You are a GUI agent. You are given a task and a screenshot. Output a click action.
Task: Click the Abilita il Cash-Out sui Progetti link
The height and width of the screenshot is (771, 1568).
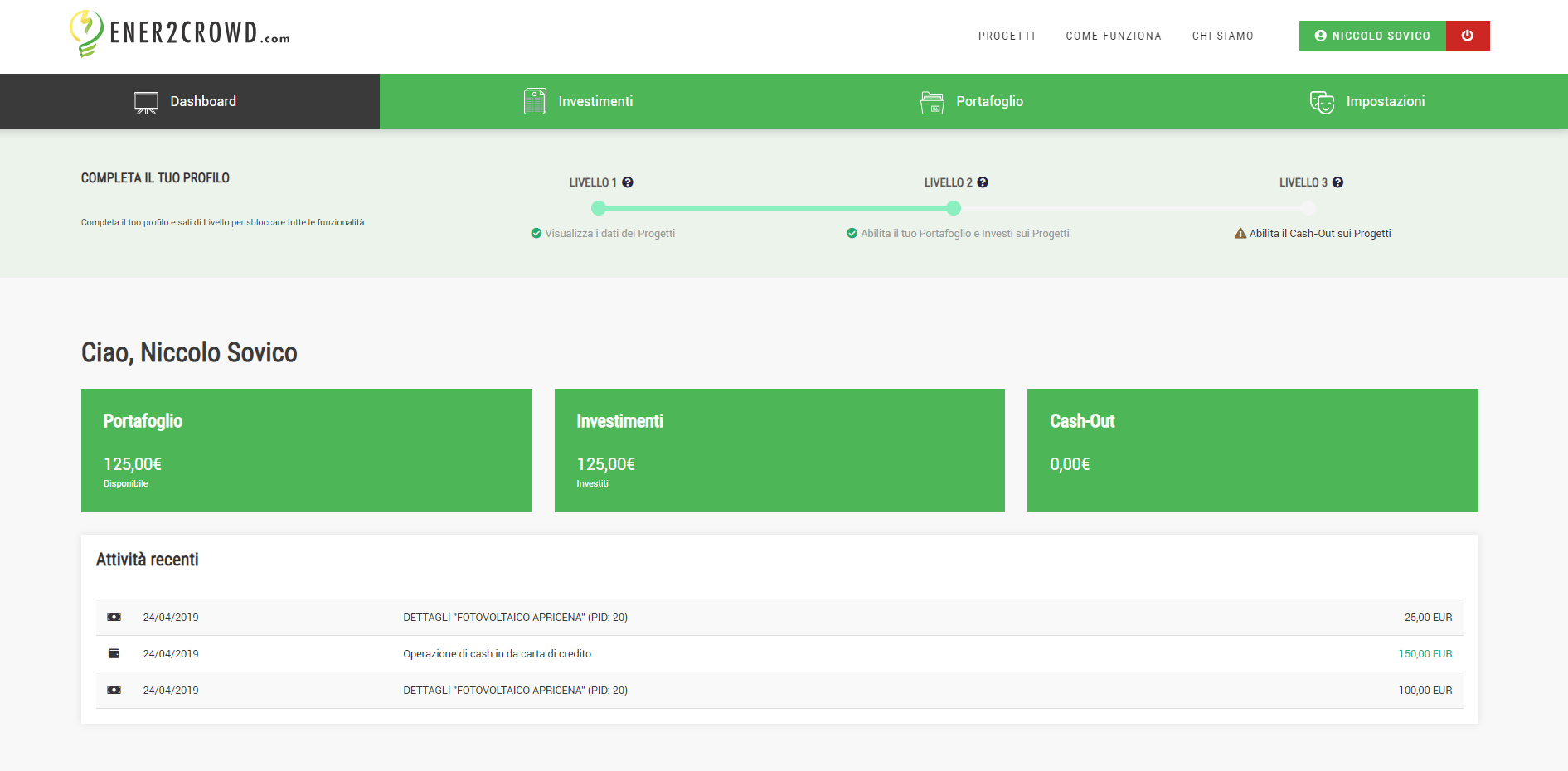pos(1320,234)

...

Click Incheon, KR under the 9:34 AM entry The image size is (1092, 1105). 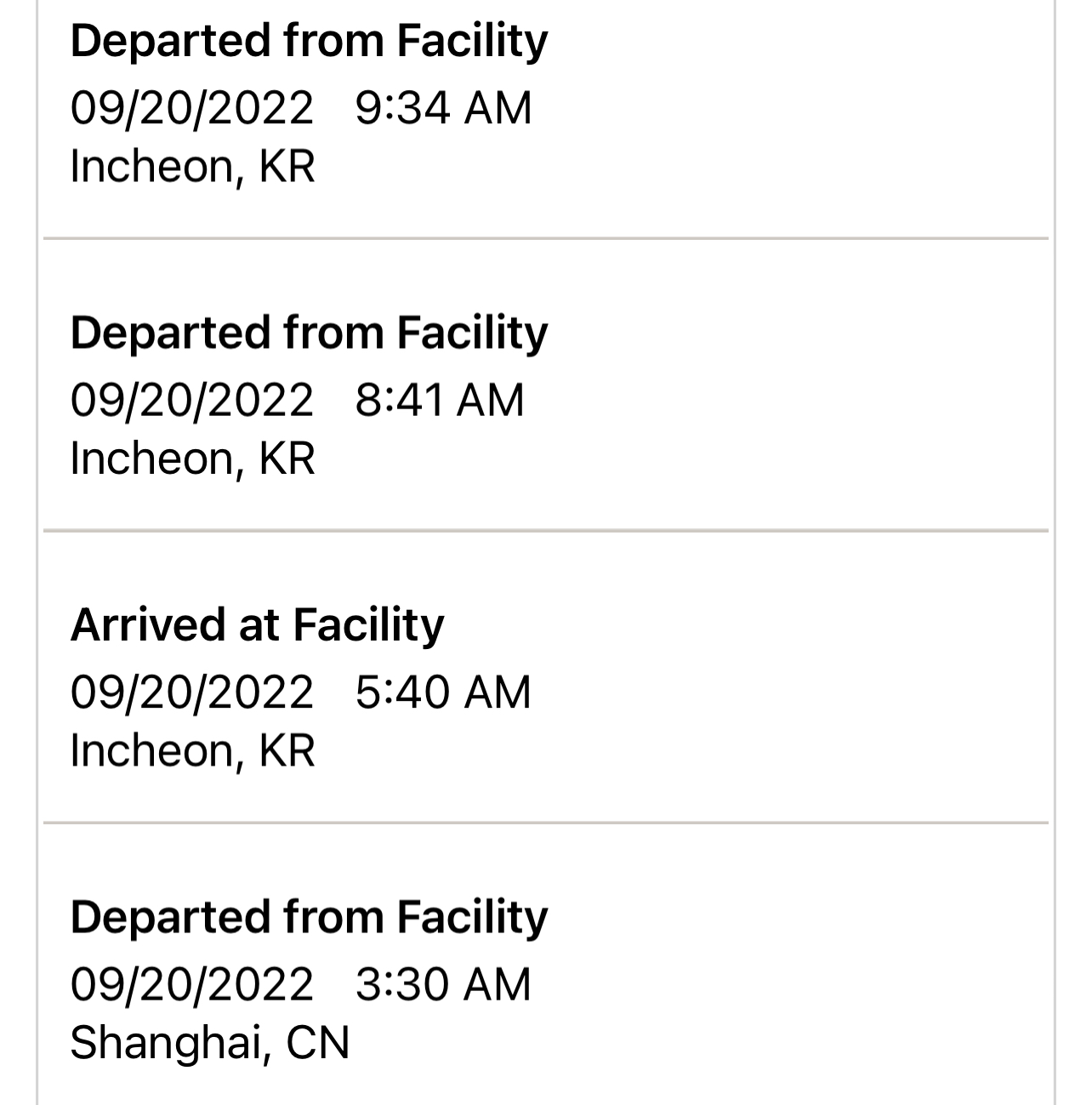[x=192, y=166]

Goal of the exercise |
Quote verbatim the data between the line holding "You are a GUI" and the line holding "pos(1320,234)", inclusive, omitting the pictures.

Problem solution |
You are a GUI agent. You are given a task and a screenshot. Output a click action.
Task: Click the Abilita il Cash-Out sui Progetti link
The height and width of the screenshot is (771, 1568).
pos(1320,234)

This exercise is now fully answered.